While lawyers may rest easy thinking that depositions in confidential cases remain sealed from the public, this may not be the case. Such transcripts by court reporters may be a matter of public record.
The New York Times sent shock waves through the legal community when it obtained deposition records of sealed testimony by Bill Cosby from a court reporting service. Cosby had kept the deposition private all these years for good reason.
In 2005, Cosby discussed how he manipulated women for sex acts and hid his philandering from his wife. He did so as part of a deposition for a lawsuit filed by a woman who had accused him of drugging and molesting her.

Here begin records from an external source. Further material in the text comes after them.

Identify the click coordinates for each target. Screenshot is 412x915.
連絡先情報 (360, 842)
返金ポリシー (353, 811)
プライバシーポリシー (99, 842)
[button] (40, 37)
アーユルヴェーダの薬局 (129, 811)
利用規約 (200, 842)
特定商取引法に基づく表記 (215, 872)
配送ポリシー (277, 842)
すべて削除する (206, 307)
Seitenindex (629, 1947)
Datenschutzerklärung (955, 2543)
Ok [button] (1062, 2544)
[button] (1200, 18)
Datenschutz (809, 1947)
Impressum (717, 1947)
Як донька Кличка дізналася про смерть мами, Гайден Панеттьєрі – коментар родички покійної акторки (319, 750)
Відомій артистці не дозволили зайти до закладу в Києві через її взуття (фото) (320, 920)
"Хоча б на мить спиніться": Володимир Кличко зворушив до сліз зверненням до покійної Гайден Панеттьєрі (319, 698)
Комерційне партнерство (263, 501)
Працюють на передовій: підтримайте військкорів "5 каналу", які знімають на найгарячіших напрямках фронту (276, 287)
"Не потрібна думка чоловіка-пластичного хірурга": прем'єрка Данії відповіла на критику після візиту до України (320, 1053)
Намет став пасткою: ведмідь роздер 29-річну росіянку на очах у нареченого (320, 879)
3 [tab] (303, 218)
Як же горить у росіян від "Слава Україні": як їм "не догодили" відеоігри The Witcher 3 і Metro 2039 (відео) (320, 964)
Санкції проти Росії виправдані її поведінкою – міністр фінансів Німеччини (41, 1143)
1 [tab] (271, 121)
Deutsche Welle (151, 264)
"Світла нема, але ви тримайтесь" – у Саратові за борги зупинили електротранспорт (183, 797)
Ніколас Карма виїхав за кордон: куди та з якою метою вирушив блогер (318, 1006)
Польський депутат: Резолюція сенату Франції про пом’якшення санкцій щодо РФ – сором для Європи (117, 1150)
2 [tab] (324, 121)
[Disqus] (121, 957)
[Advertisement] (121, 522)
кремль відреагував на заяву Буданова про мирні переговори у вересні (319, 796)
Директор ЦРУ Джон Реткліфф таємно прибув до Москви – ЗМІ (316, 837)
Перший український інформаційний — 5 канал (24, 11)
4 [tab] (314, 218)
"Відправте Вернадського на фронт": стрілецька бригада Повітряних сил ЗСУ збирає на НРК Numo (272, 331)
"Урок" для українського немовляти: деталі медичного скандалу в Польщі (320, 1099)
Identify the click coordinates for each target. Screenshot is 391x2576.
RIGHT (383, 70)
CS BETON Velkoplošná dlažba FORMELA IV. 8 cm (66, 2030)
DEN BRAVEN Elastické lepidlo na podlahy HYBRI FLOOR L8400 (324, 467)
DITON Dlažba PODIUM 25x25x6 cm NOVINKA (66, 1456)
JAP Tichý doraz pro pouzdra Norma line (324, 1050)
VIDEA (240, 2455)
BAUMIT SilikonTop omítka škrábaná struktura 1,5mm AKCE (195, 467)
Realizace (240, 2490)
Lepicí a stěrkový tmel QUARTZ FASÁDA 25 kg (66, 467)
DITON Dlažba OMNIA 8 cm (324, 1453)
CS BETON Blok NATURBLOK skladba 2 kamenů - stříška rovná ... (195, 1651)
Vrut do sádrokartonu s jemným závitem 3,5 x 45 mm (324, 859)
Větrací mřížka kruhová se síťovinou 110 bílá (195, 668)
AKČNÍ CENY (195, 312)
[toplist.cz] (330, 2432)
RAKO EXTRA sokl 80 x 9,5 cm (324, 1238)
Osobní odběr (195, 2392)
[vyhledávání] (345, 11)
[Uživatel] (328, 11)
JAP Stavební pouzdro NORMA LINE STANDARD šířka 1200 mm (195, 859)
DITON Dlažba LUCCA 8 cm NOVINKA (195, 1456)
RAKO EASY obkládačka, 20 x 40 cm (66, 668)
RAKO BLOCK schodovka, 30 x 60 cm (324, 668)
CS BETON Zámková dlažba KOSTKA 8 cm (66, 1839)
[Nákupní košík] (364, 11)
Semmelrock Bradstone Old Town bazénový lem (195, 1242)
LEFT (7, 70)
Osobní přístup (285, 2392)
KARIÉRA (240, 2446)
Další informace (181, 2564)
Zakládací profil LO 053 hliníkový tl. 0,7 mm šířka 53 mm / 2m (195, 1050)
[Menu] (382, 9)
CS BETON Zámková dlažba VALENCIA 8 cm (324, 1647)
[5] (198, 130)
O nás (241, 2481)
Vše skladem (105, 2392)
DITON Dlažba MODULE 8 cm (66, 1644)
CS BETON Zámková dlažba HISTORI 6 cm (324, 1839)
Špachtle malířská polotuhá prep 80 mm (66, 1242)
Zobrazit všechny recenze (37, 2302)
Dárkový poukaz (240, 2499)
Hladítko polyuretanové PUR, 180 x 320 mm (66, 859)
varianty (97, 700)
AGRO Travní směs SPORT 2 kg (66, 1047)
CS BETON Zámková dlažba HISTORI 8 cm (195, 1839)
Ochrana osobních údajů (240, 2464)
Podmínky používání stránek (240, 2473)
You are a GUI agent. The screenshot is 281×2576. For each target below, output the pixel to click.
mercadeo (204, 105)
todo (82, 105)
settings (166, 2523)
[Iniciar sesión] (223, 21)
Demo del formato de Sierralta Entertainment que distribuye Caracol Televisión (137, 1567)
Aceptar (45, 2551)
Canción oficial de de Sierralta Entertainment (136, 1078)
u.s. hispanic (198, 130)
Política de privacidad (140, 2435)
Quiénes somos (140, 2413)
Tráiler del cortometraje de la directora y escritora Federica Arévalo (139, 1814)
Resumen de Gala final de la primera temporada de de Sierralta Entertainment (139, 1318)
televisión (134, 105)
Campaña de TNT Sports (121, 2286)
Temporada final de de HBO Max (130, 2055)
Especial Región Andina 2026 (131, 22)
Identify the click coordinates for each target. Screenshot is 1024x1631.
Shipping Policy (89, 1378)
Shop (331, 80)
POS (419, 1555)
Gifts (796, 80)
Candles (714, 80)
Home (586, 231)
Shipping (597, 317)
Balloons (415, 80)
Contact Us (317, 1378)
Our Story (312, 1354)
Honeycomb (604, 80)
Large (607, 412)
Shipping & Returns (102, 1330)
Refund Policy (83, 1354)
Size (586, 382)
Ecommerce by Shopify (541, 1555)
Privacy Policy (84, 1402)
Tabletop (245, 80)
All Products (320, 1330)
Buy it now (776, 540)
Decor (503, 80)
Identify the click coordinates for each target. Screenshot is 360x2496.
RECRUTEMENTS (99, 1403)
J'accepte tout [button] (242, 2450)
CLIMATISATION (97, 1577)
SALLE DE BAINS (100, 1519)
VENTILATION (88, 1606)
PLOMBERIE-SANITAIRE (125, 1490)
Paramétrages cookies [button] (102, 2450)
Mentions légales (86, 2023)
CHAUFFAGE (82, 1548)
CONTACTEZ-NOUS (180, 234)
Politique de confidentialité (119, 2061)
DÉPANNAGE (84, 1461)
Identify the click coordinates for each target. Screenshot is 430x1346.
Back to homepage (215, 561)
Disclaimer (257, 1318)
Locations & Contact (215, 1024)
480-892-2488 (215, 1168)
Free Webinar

Legal wrangling by the defense team of a woman who had testified in 2005 claimed that pronouncements made by the Cosby team had violated the confidentiality agreement between Cosby and their client and that it should be made public. This turned out to be unnecessary since the New York Times subsequently learned that the court reporting service that took the deposition considered it to be publicly available.
Georgia trial lawyer John C. Amabile discussed the issue of confidentially agreements in the Daily Report. He considers the Cosby case a lesson that lawyers should consider that they may need to additional measures to protect the confidentiality of an agreement.
He stated that the days of keeping depositions confidential may be over if some court reporting services consider these transcripts to be publicly available. Amabile expects Cosby’s lawyers to litigate whether the term “vendor” includes court reporters. He also advises lawyers to take this case to heart and consider using additional protections to protect the confidentiality of depositions.